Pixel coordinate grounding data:

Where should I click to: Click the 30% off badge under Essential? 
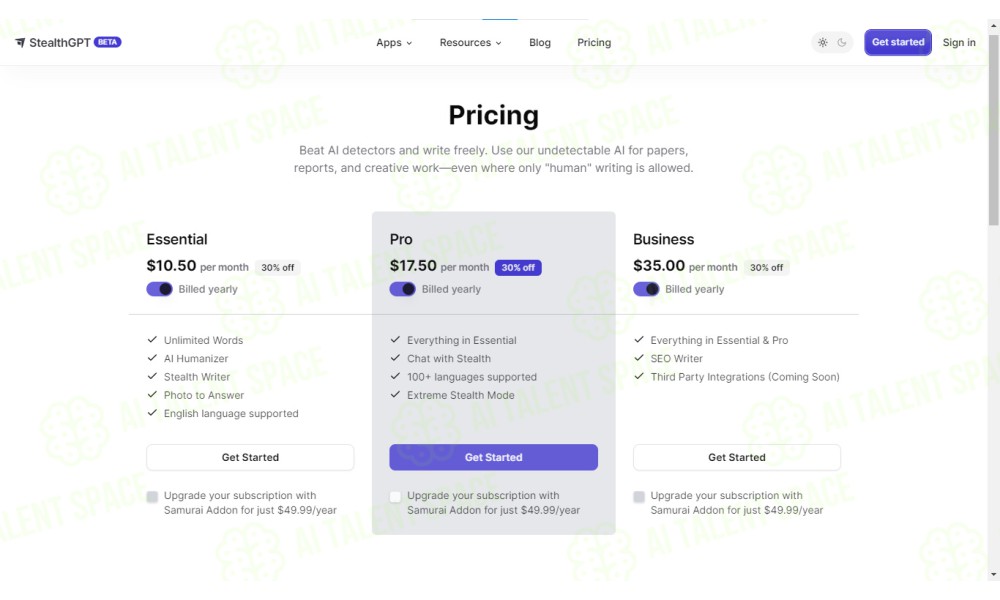277,268
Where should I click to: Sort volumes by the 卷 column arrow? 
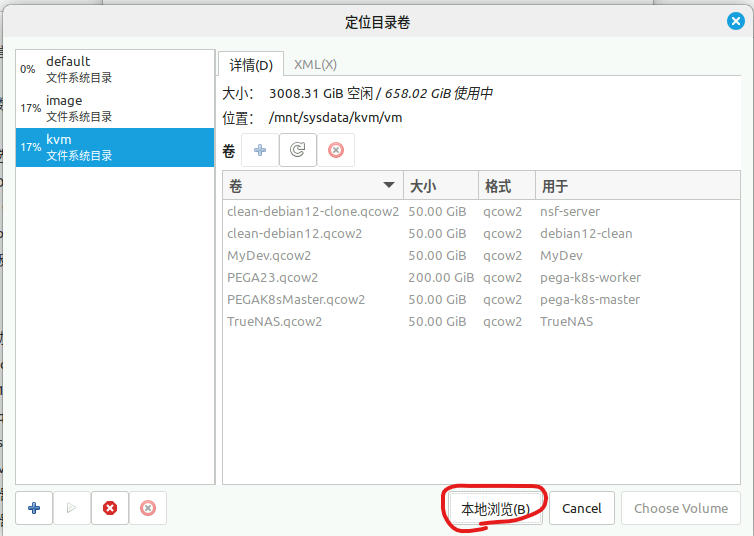(x=388, y=186)
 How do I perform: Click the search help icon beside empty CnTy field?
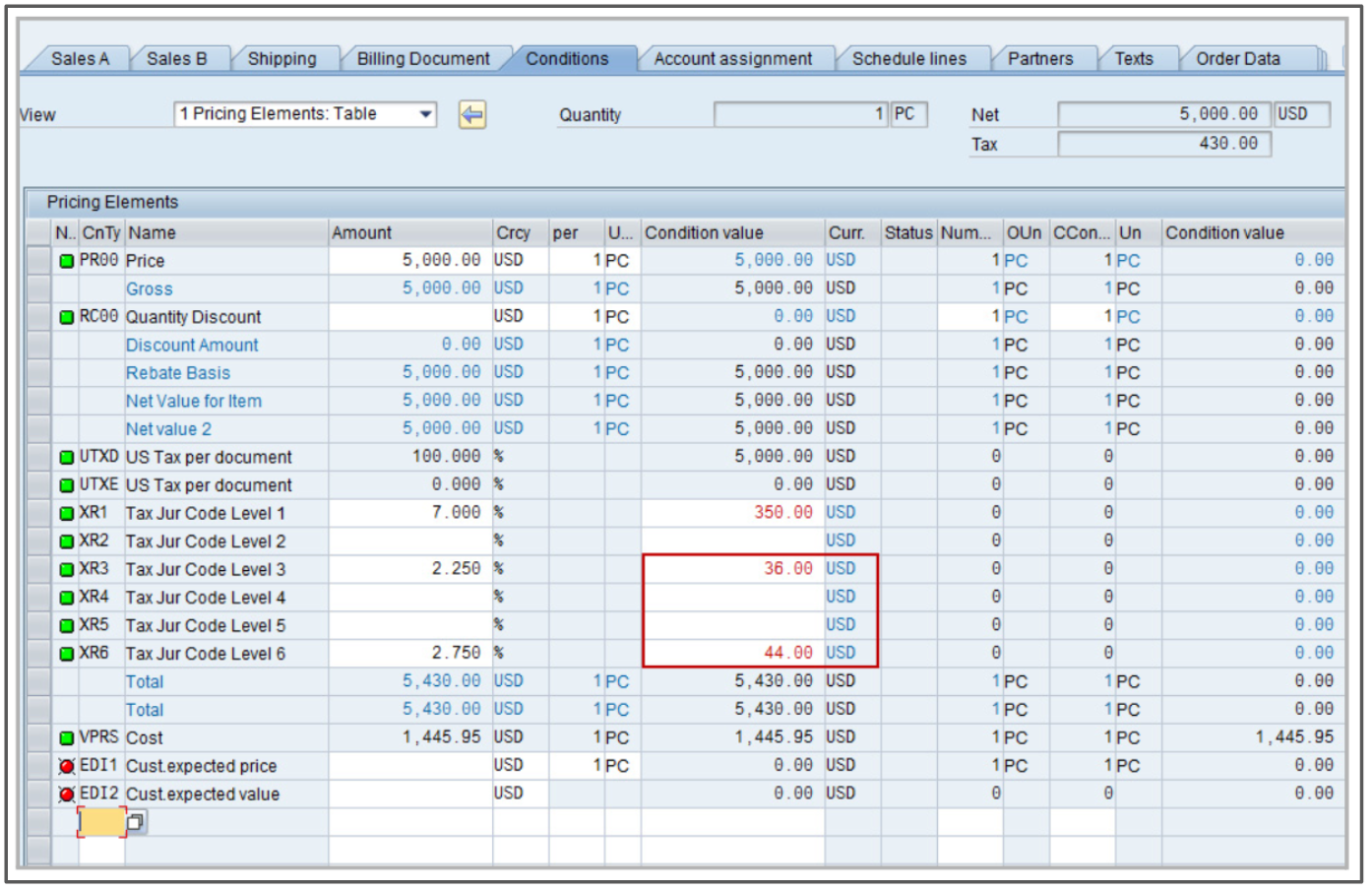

- WHAT YOU SHOULD DO:
Write out the data exactly, and exclude every picture it holds.

- RESULT BELOW:
Where should I click to: Click the 30% off badge under Essential? 
277,268
Where should I click to: Sort volumes by the 卷 column arrow? 
(x=388, y=186)
 How do I perform: Click the search help icon beside empty CnTy field?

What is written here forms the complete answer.